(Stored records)

- Opening Delimiter -

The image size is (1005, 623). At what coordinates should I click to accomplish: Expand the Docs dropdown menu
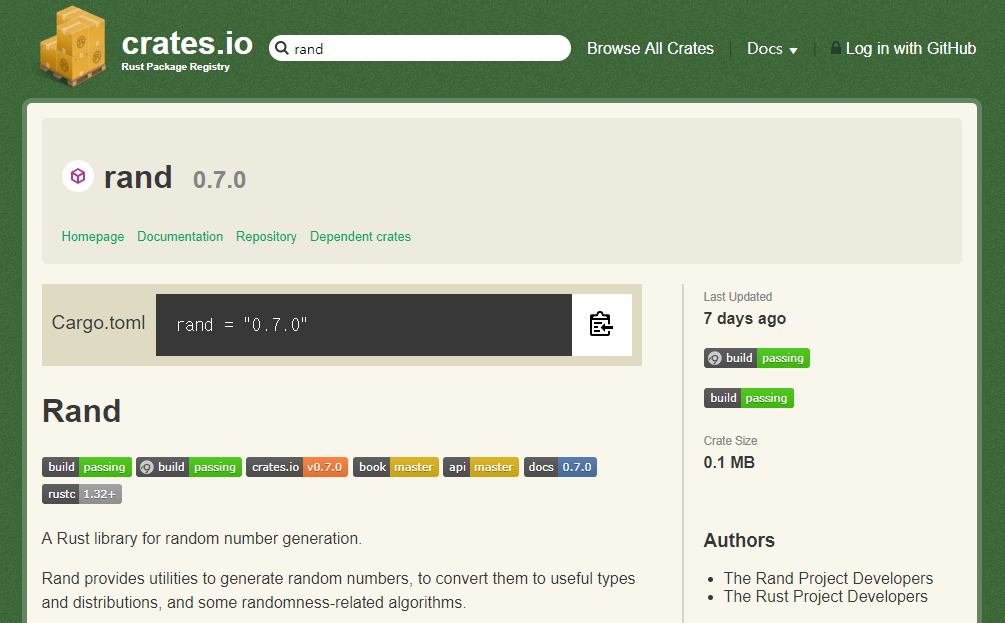[772, 49]
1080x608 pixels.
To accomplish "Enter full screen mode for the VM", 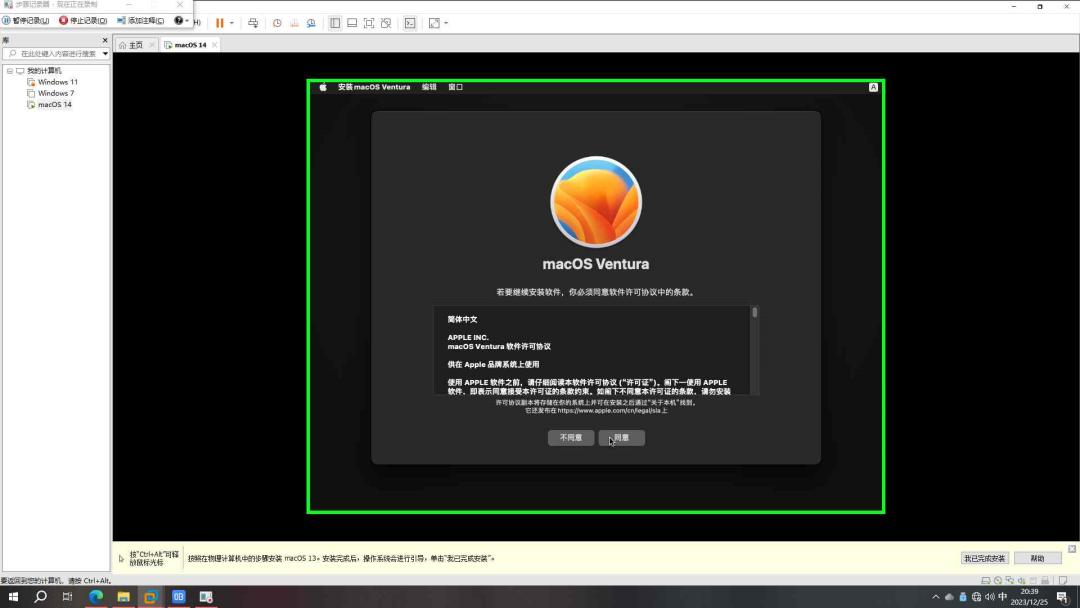I will click(x=370, y=22).
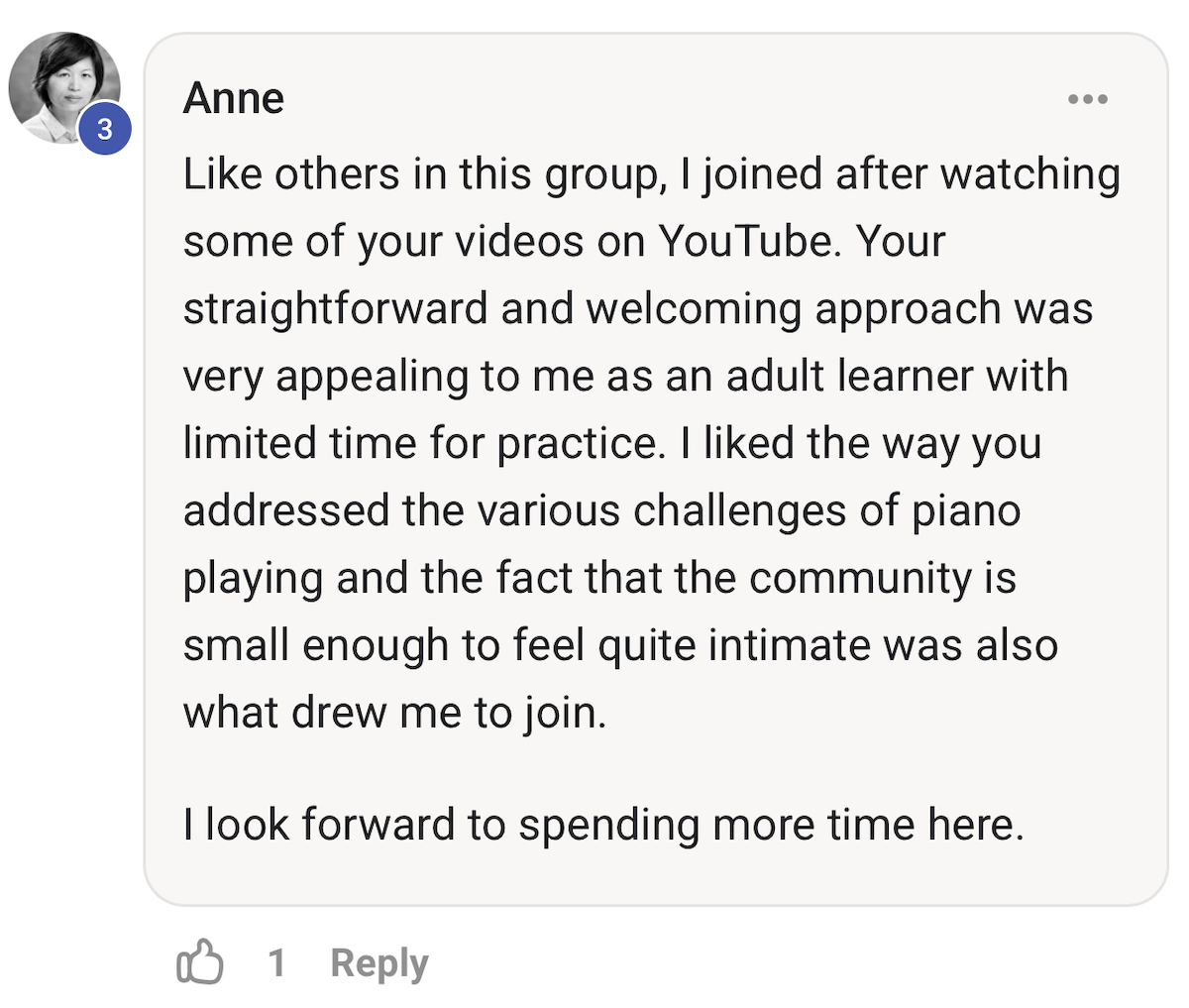This screenshot has width=1189, height=1008.
Task: Click the number 1 next to thumbs-up
Action: [x=276, y=962]
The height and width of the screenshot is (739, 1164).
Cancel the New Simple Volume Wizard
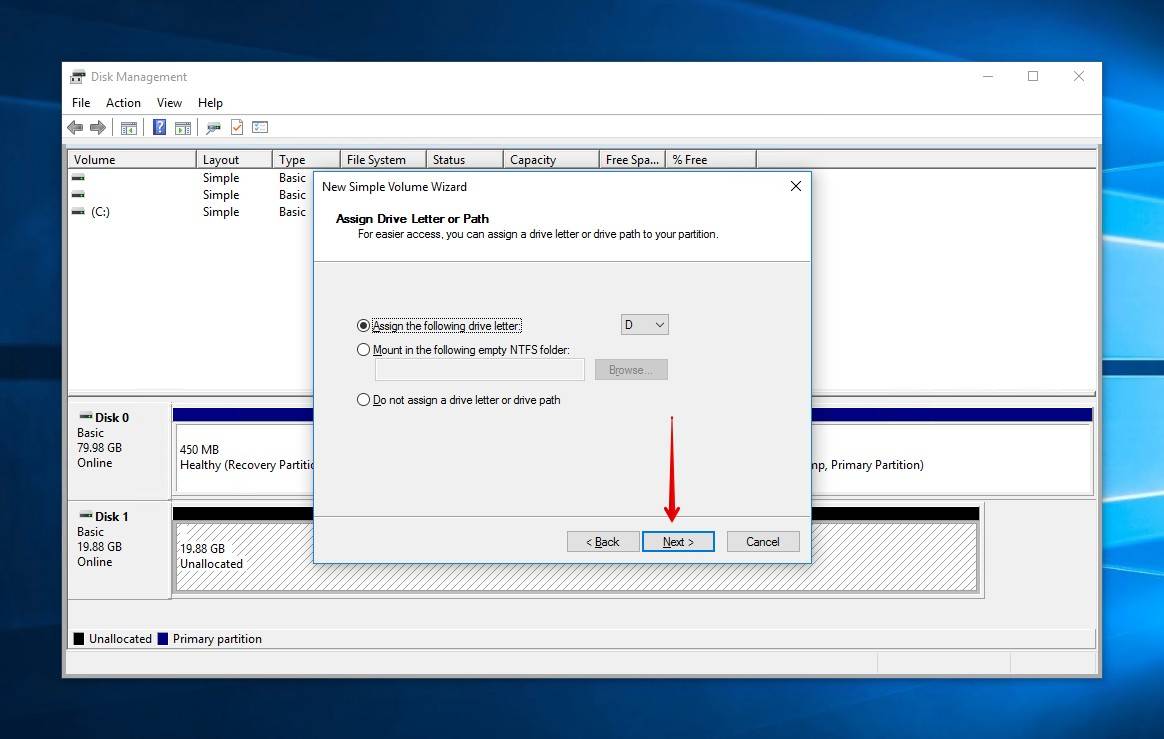(763, 541)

- Closing Delimiter -

◆ **ASSIGNMENT**
Set down nothing but the lines from the one containing "The height and" to the final line above, both included, with every picture left out.

◆ **ANSWER SECTION**
The height and width of the screenshot is (739, 1164).
Cancel the New Simple Volume Wizard
(763, 541)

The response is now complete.